## What the task asks:
Among the records below, find the lines with the word "agent" and copy them.

## Data to process:
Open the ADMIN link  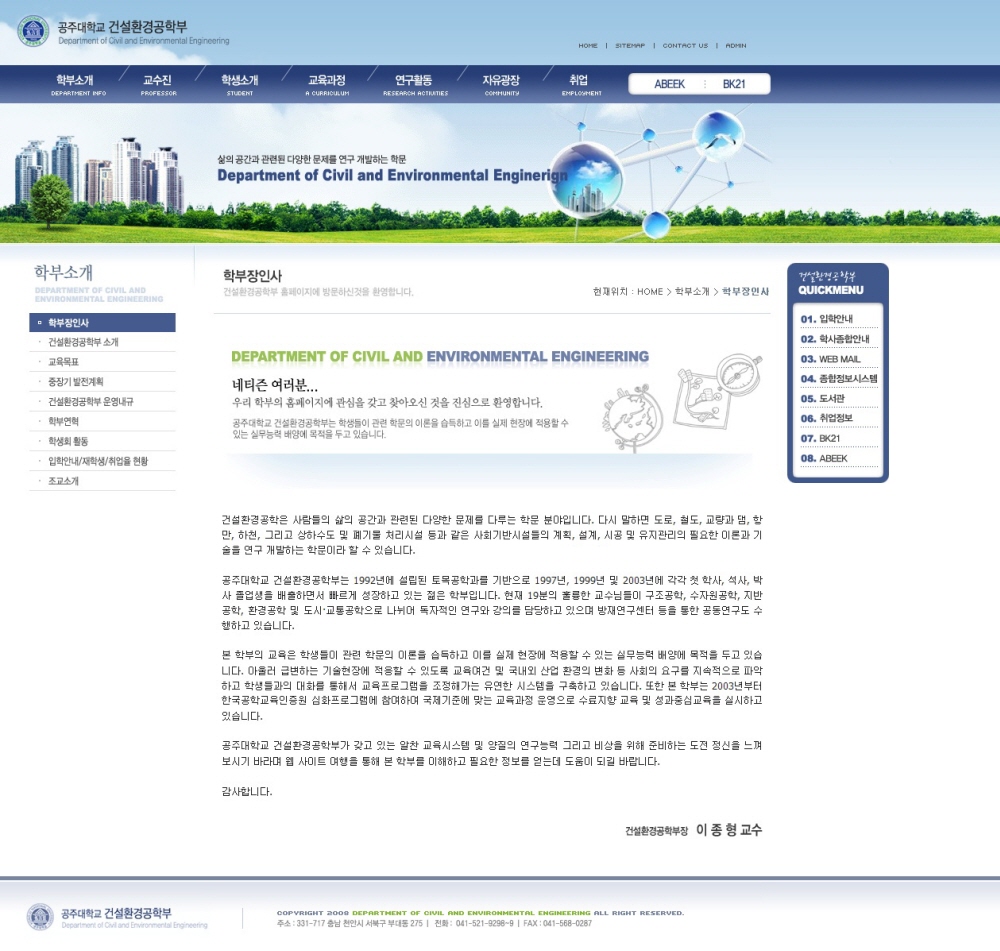tap(736, 46)
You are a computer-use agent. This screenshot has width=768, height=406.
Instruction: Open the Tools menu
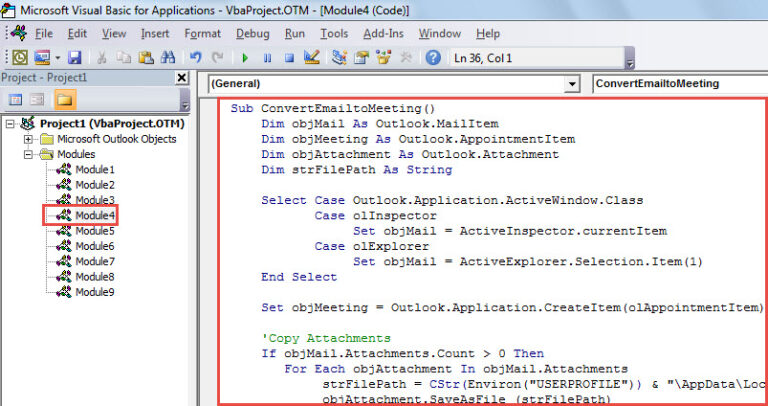(334, 33)
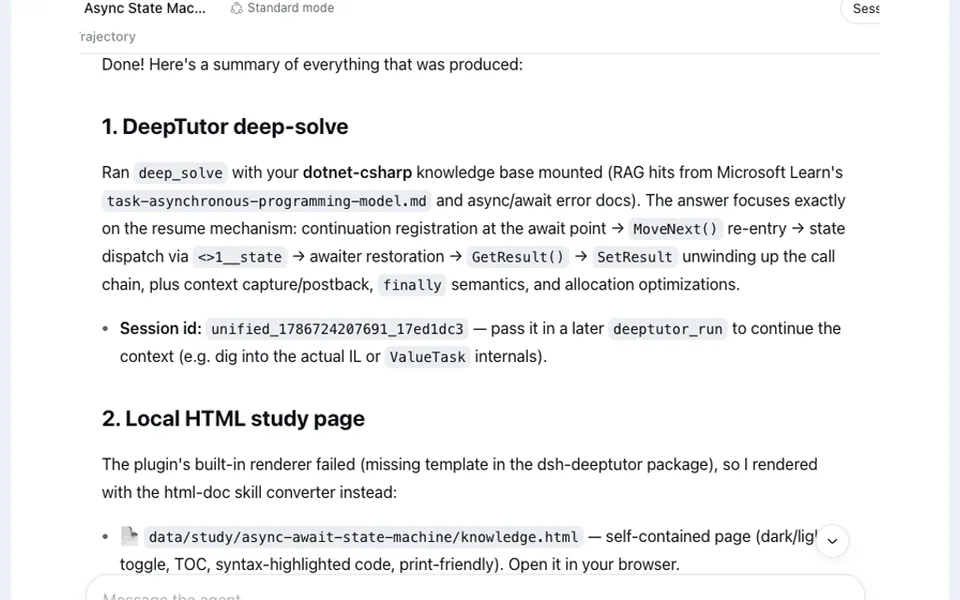
Task: Click the Standard mode icon
Action: pyautogui.click(x=236, y=9)
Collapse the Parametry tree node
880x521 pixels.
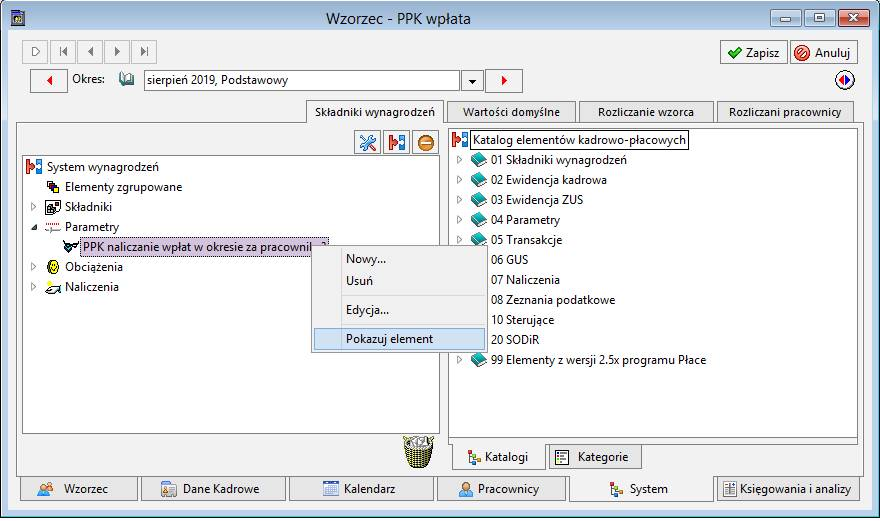pyautogui.click(x=33, y=227)
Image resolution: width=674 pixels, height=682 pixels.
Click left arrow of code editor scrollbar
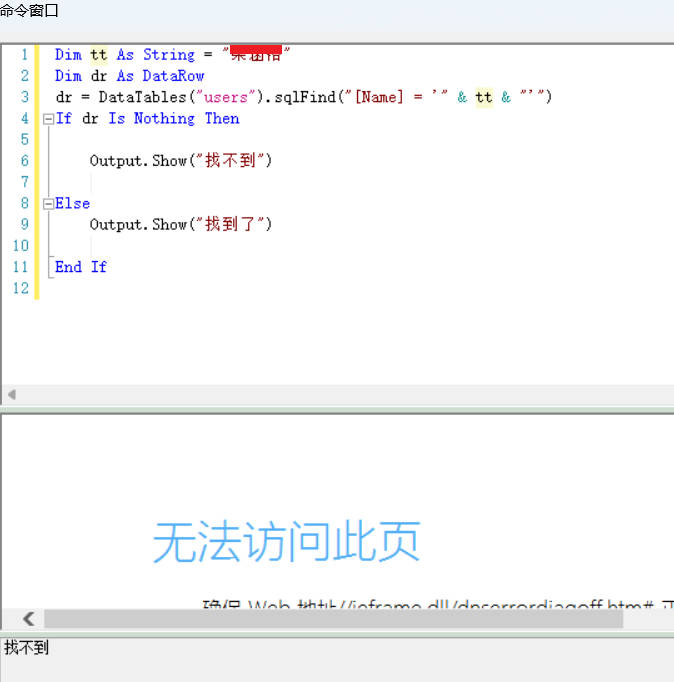point(11,394)
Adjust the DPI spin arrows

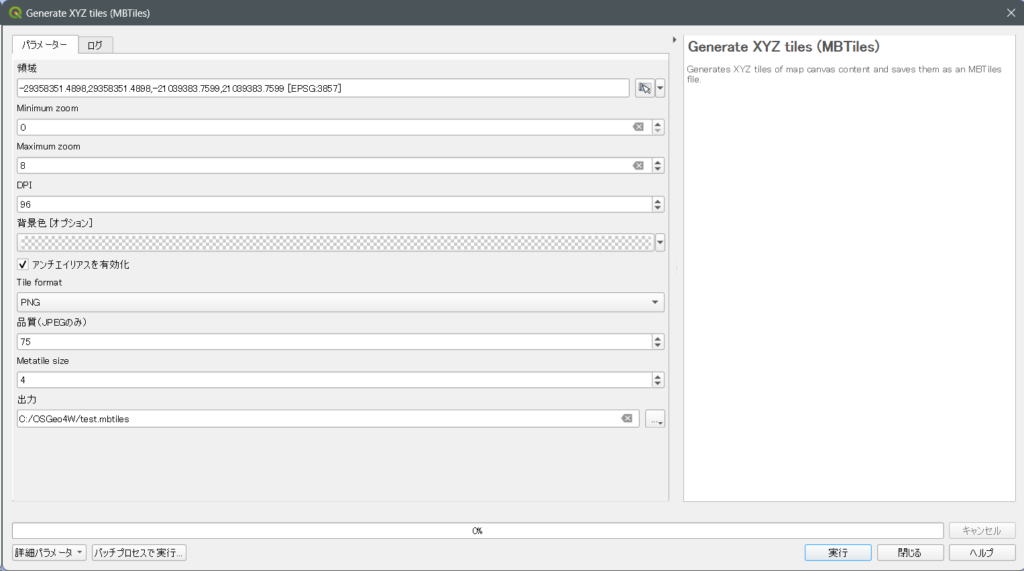[x=658, y=204]
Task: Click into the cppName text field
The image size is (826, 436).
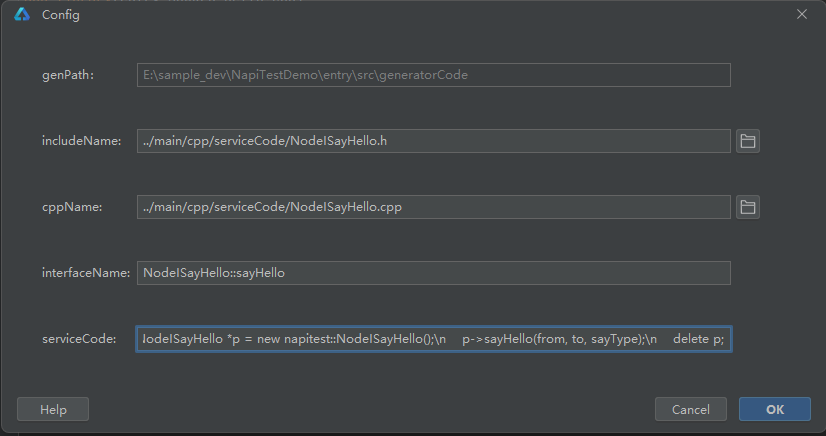Action: (x=433, y=207)
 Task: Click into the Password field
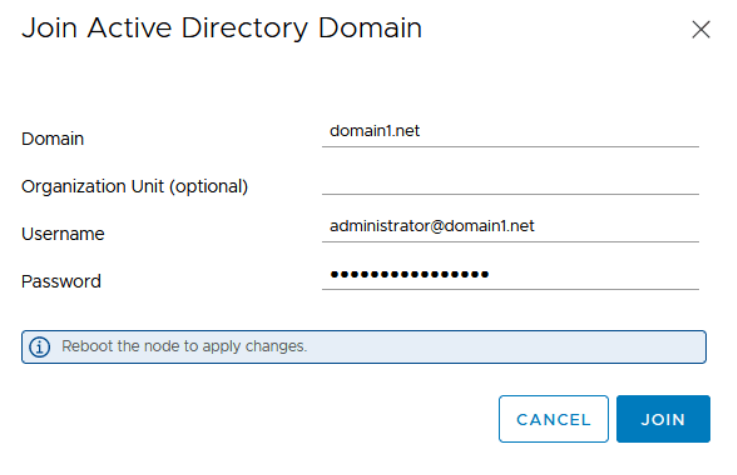(510, 275)
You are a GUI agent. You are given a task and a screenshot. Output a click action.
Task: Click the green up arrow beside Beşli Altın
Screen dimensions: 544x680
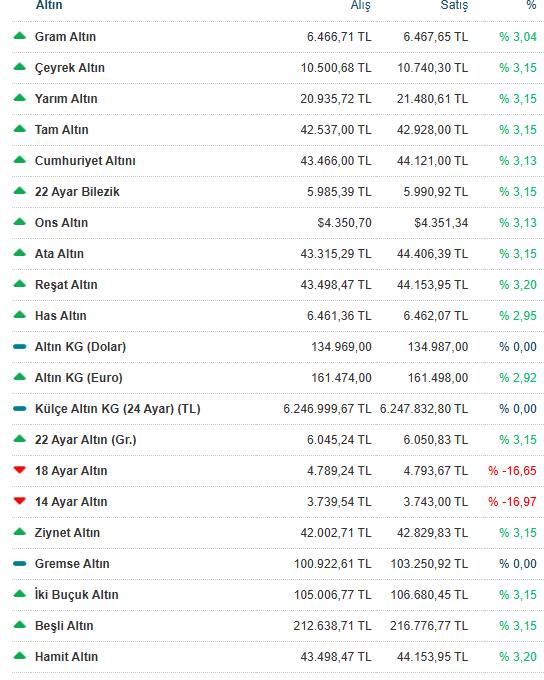20,624
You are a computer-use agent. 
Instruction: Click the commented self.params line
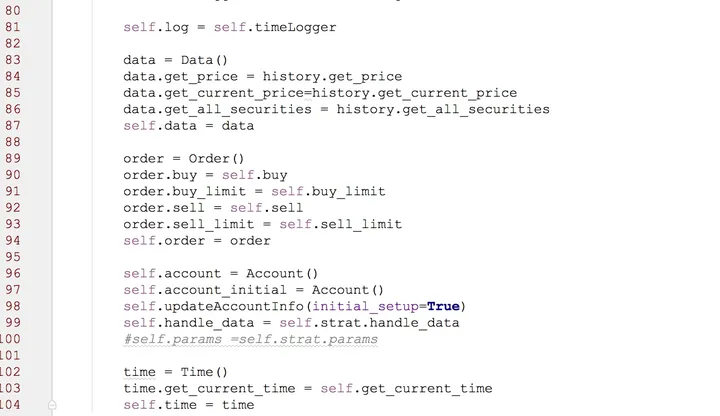coord(250,340)
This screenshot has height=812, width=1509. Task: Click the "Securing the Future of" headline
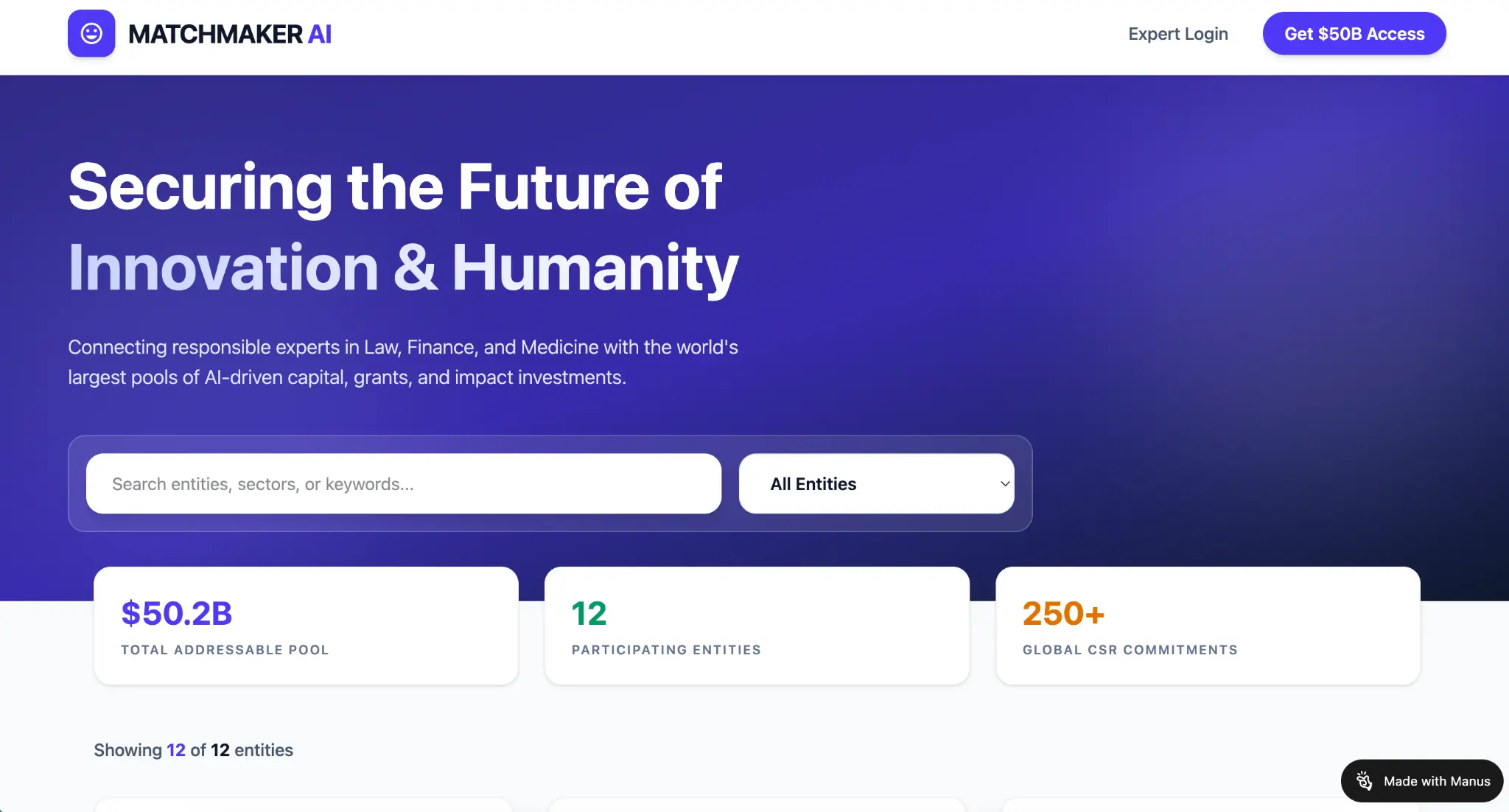point(395,187)
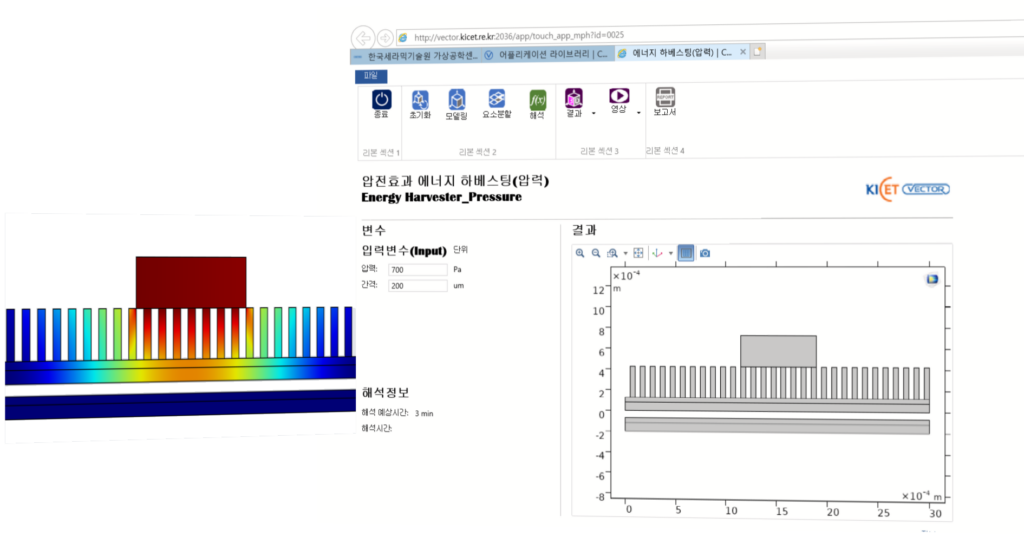Screen dimensions: 1024x544
Task: Run the 요소분할 (meshing) tool
Action: (496, 100)
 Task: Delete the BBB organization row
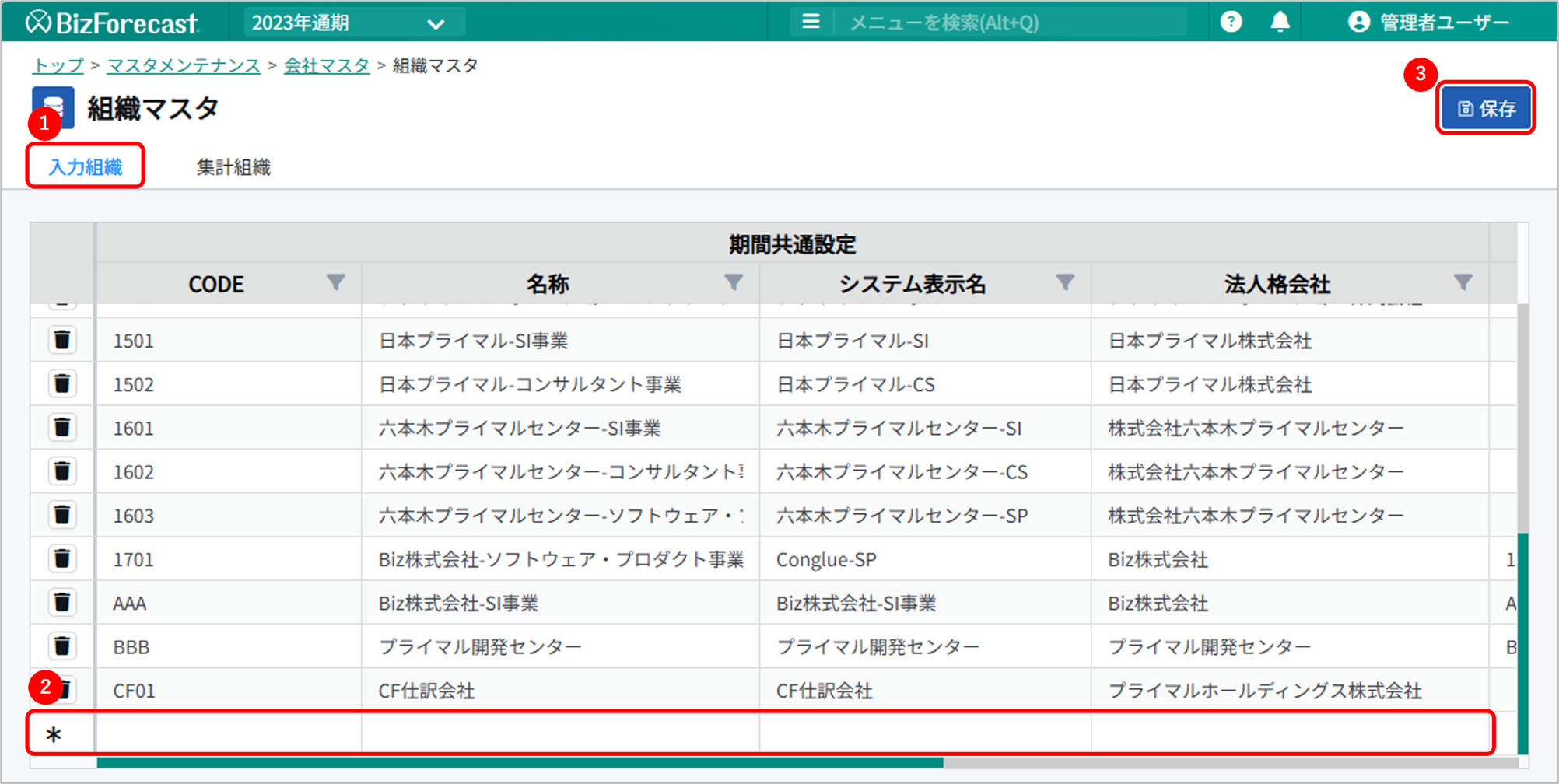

## Response to the task:
You are a computer-use agent. This screenshot has width=768, height=406.
You are a GUI agent. You are given a task and a screenshot. Output a click action.
You are a computer-use agent. 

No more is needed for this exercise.